TEDxTauranga
- Website type: Conference
- Available in: English, multilingual subtitles, transcript
- Headquarters: Tauranga, {{{location_country}}}
- Area served: Tauranga
- Founder: Sheldon Nesdale
- Website: www.tedxtauranga.com
- Registration: Optional
- Launched: 2013 (first conference)
- Current status: Returning 2023

= TEDxTauranga =

Event in Tauranga, New Zealand

TEDxTauranga is an independent TEDx event held every 1–2 years in Tauranga, New Zealand. At TEDxTauranga, live speakers and entertainers combine to spark deep discussion and connection in a small group. The TED Conference provides general guidance for the TEDx program, but individual TEDx events, including TEDxTauranga, are self-organised by local volunteers. Other independently organised TEDx events in New Zealand include TEDxAuckland and TEDxWellington.

TED is a nonprofit devoted to the philosophy of 'ideas worth spreading' through short, powerful talks that began in 1984, including topics related to 'Technology, Entertainment and Design'. TED talks now cover a wider range of ideas, from "science to business to global issues"

Free online access to TED talks on TED and YouTube has enabled TED to reach a wider audience compared to its exclusive live conferences in the United States, which cost $8,500 per year for a standard membership. TED has allowed independent organisers to organize local TEDx talks, which are priced less than attending a traditional TED event. TEDx was 'designed to help communities, organisations and individuals to spark conversation and connection through local TED-like experiences'

== History ==
TEDxTauranga was founded as an independent event by license holder Sheldon Nesdale in 2013. Sheldon attended three TEDx events in Auckland as a member of the audience and wanted to run his own TEDx event in his home town of Tauranga, New Zealand. Ticket availability is limited to create an intimate experience and inspire discussion with the ideas presented.
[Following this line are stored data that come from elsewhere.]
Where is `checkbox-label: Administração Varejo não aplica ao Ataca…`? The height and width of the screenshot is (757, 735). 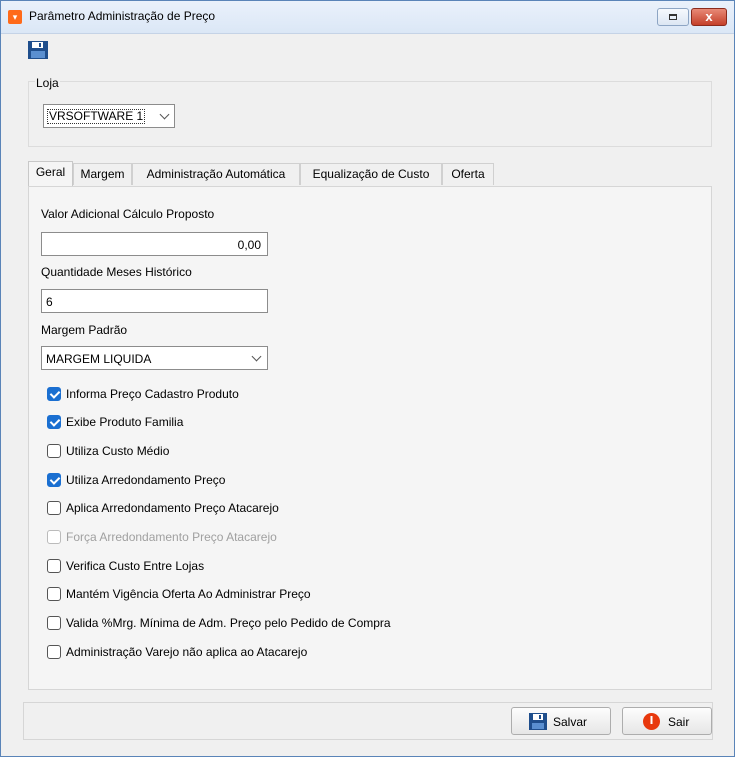 checkbox-label: Administração Varejo não aplica ao Ataca… is located at coordinates (187, 652).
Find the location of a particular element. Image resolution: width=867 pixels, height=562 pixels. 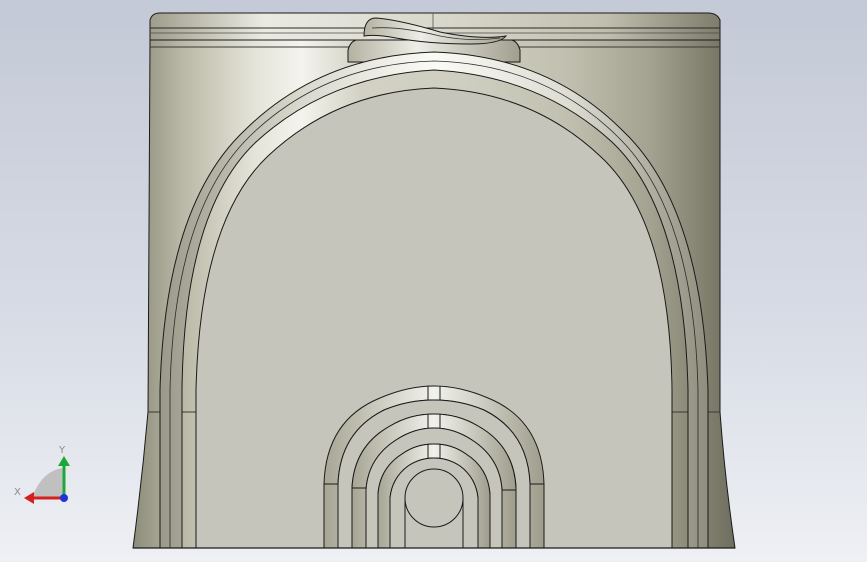

y-axis-label: Y is located at coordinates (62, 450).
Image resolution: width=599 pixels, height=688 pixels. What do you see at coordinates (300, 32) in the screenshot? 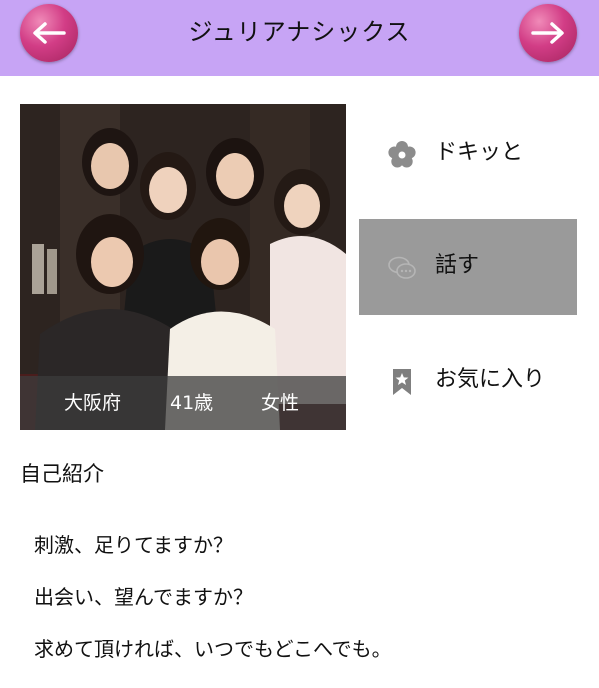
I see `page-title: ジュリアナシックス` at bounding box center [300, 32].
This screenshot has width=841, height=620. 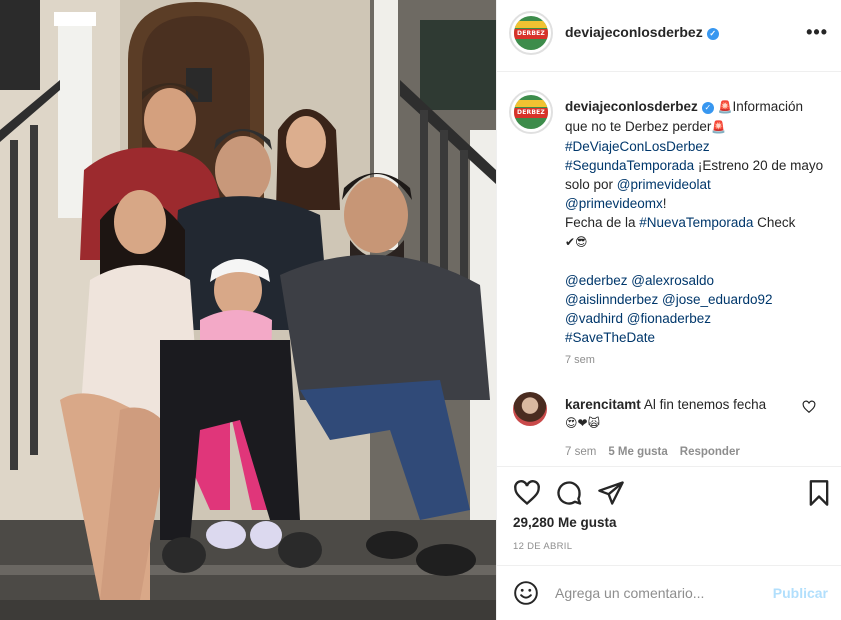 I want to click on comment-input, so click(x=655, y=593).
Each TEDx event is based around a theme, that changes each year. Previous TEDxTauranga themes include RE:IMAGINE (2021), RE:ACTION (2019) Perspective (2017), What Fits Your Future (2016), Think, Thrive, Transform (2015), and Great Minds do not Think Alike (2014). Approximately 683 people attended the 2019 TEDxTauranga event, held at the Holy Trinity Church on 215 Devonport Road, with 11 speakers covering a range of topics. Leading New Zealand scientist Sir Ray Avery was among the speakers team for the 2015 TEDxTauranga conference.

TEDxTauranga "brings together people from many different socioeconomic and cultural backgrounds and this alone gets the conversations going". "All the people who come to speak on the TEDx stage are extremely passionate about what it is they do, what they think and getting those ideas out there". Speakers are given 15 to 18 minutes.